Rewrite the material below, changing each "foreground" to "background" and leaving everything else as it is.

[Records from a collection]
* START *

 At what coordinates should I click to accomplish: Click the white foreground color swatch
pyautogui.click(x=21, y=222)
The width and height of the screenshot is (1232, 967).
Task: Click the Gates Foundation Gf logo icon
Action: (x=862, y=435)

* END *

- [The completed task]
 At what coordinates should I click to accomplish: Click the white background color swatch
pyautogui.click(x=21, y=222)
The width and height of the screenshot is (1232, 967).
Task: Click the Gates Foundation Gf logo icon
Action: (x=862, y=435)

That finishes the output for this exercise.